Tuesday, May 29, 2012 | 9:12 p.m. CDT

KIMBERLING CITY — For Ashley and Stetson Allen, life is a series of conscious, pragmatic choices that put long-term goals ahead of in-the-moment wants. Careful decisions and the willingness to compromise have put them on a track to career advancement and financial security.

But it hasn't been a straight or smooth path.

For now, their decisions center around their 14-month-old son, Jackson. Stetson, 26, works nights cleaning offices for a janitorial company, and spends his days taking care of Jackson and making sales calls to expand the company. Ashley, also 26, works as a real estate assistant during the day and takes over Jackson's care at night.

After graduating high school from the southwest Missouri towns of Reeds Spring and Pierce City, neither went to college.

"I originally kind of did want to do a trade school for interior design," Ashley told me. "The thought of a four-year college didn't appeal to me as much just because I felt like I didn't need to take other classes just to learn interior design.

"Now that I'm older I see that's a little naive, but that's how it goes."

For Stetson, it was a bit more complicated. He wanted to go to trade school and eventually train to be a police officer.

"That never happened," he said.

The obstacles, according to Ashley, were Stetson's parents. They didn't support his interest in law enforcement, in part because they are Jehovah's Witnesses. 

And neither sets of parents had gone to college, so didn't feel the need to encourage their children to go. Ashley's father was an electrician in the Navy before becoming a ride mechanic at Silver Dollar City. Stetson's dad worked as a car mechanic before joining the line at the chicken factory in Monett.

After high school, Stetson moved to Springfield and began working in construction. Ashley found a job in Reeds Spring as a receptionist for a real estate office. When they were 22, a mutual friend introduced them, and they began dating. They were married that same year. 

They struggled a bit to find a stable career without going to college, but they feel they are in a place now that they don't need a degree.

"I think we've lucked out. I was worried there for awhile when I didn't do it," Ashley said. "But we both work full time and enjoy ourselves, and have room to grow in our respective fields."

The Allens do want Jackson to have the option to go to college, as long as it's his choice.

Both Ashley and Stetson have done some training as they've gone along as needed for their jobs. Recently, Ashley received her license to sell real estate. They're hoping she'll start bringing in a bit more money through commissions soon.

That step forward came from another step back: Their income went down when Jackson was born, and Ashley switched from being a receptionist to an assistant to give her more flexible work hours. 

Now their goals are in reach: "Own our own home within five years.
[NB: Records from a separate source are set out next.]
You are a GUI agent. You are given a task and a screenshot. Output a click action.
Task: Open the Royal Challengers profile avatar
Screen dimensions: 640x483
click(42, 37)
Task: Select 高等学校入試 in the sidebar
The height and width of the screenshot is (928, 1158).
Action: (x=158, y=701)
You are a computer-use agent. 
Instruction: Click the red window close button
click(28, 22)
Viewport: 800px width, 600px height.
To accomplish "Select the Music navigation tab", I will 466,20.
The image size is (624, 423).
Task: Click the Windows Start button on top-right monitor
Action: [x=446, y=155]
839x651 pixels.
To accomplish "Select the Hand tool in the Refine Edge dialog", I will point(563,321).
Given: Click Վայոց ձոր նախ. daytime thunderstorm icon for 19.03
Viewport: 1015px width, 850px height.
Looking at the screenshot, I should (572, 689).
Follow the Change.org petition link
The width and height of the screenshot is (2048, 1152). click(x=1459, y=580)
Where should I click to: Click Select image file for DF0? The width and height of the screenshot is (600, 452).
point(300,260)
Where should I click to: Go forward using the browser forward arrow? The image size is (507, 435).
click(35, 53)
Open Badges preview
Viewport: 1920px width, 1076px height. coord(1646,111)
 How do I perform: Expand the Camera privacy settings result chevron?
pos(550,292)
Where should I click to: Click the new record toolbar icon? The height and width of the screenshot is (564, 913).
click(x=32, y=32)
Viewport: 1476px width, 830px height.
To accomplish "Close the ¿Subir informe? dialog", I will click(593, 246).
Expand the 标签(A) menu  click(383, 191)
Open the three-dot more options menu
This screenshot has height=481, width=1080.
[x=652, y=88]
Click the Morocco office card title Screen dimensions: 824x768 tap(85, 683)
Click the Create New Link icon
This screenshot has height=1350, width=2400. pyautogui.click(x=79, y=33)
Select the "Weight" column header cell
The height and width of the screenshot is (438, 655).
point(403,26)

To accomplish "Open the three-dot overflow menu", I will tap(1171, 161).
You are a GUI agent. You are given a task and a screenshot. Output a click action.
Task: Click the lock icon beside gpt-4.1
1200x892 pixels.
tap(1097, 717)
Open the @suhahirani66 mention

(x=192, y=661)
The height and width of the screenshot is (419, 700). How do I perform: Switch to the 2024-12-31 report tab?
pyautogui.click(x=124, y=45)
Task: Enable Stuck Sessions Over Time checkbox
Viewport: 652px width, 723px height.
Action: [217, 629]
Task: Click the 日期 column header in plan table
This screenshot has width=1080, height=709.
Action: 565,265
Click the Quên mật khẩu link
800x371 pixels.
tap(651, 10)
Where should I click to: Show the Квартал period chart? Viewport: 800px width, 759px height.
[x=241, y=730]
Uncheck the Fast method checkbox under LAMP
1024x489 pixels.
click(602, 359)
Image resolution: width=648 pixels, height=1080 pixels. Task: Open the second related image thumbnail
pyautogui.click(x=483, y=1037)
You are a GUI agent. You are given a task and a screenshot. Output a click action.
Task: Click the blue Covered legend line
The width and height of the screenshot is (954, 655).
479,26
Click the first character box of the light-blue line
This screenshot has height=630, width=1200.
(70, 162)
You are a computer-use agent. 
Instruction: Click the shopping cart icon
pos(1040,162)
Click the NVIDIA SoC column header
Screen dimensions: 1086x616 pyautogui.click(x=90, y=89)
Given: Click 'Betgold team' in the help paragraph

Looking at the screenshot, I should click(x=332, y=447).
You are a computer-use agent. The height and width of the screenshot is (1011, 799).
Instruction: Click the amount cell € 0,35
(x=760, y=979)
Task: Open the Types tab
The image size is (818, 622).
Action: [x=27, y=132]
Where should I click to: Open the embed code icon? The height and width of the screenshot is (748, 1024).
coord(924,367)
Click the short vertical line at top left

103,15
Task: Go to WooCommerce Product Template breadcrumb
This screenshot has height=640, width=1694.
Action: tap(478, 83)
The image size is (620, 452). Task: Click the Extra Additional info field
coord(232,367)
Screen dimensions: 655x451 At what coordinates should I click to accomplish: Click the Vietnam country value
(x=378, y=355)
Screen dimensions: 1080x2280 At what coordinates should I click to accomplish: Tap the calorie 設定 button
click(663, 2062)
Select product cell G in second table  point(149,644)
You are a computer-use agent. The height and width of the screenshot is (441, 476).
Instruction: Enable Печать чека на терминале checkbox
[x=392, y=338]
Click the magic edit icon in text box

Have some newer vehicles, actually get a second vehicle because we're down to one," said Stetson.

"That's hard," Ashley added, "but because we work opposite schedules it works out okay."

Stetson expanded on their wish list: "Hopefully be able to give Ashley the option that if she doesn't have to work if she doesn't want to."

"But don't tell my boss!" Ashley joked.

But the most important thing, Ashley said, is "to feel like we're not living paycheck to paycheck and not have a laughable amount in savings."

Right now, the Allens make about $2,400 a month. Most of it goes to rent, gas, food, cell phones and other utility bills.  And there's another monthly bill they pay each month – to David's Bridal.  Four years after their wedding, they're still paying for Ashley's wedding dress.

"It was worth it to get the dress I wanted, though," Ashley said.

This story is part of the American Next, a special project exploring the hopes, fears and changing expectations of Missouri's next generation in challenging times.